In many cities, services like parks and recreation, water treatment, or even golf courses are maintained and operated by separate departments, but not in Golden. The Golden IT team supports ten separate lines of business—email, internet, networking, telecommunications, maintenance, and more—and 200 service applications, many of which are 24/7 critical services like 911. Every day, they must make limited resources stretch between each facility, and that challenge brought Golden to Microsoft and Exchange Online.
This is a real story of digital transformation.
Freeing employees to focus on high-value projects
With Exchange Online, Kirk and his team discovered an opportunity to automate many of their daily struggles—tasks like email management—without sacrificing performance.
According to Kirk, “It’s the problems that they’re not seeing that have been the real benefits. The hours that we spent supporting email in a week, that’s time that we’re able to put into implementing a new application. We’re seeing that time come back into the staff.”
This newfound flexibility allows the City of Golden’s IT team greater opportunities to invest in high-value tasks like improving those service applications or discovering and applying new innovations to better serve their citizens.
“It really became a question of where we wanted to invest our time and resources.”Improving efficiency and removing worries
With Exchange Online, Kirk took advantage of an opportunity to automate many of their daily struggles—tasks like email management—without sacrificing performance.
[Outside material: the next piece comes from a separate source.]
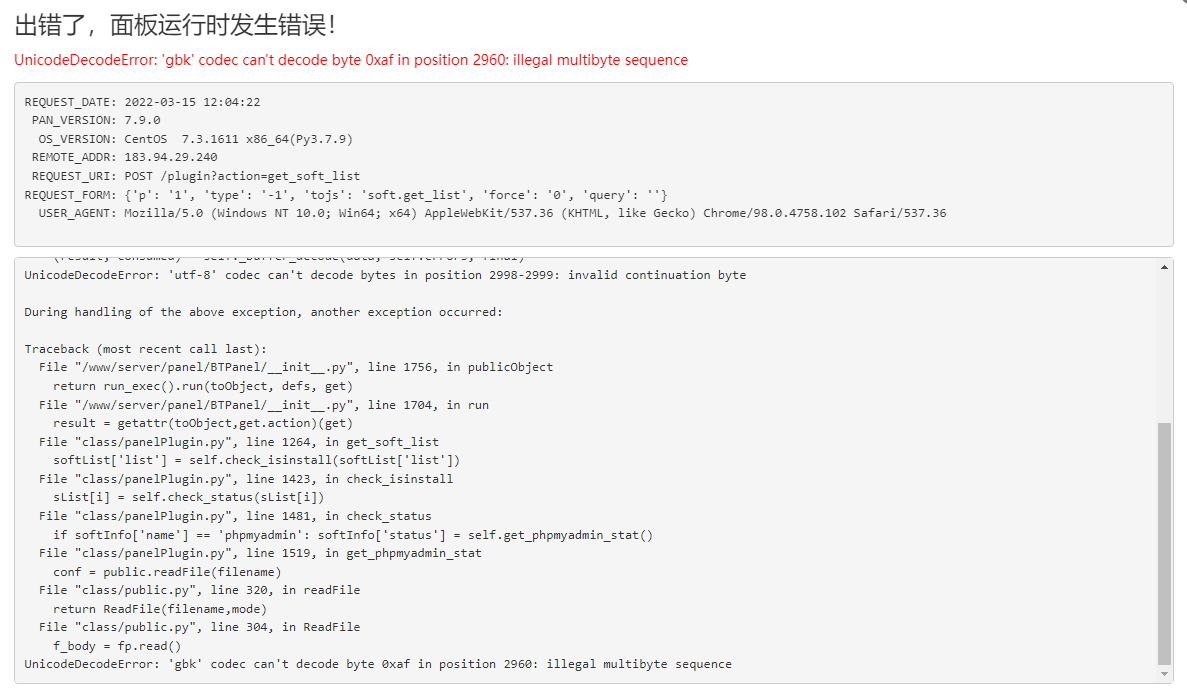Click the red UnicodeDecodeError message heading

coord(351,60)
“When the [cost] aligned pretty evenly [between cloud versus on-premises hosting], we knew we were going to be saving the time that we spent supporting Exchange—it really just made sense to let someone else handle it.”
Exchange Online is a standalone piece of Office 365 that can serve as a stepping stone to the full Office 365 suite. It provided the City of Golden with a familiar platform that didn’t require lengthy onboarding. In addition, City of Golden is running Exchange Online on Microsoft Government Cloud, which offers industry-leading compliance features, including CJIS for criminal justice data and IRS 1075 for Federal tax information, and specifically caters to the needs to U.S. government agencies. The service integrated directly into the tools city employees had been using for years, to the extent that many employees didn’t even realize it when their inbox migrated to the cloud. Now, their previous issues with spam and server space are a thing of the past.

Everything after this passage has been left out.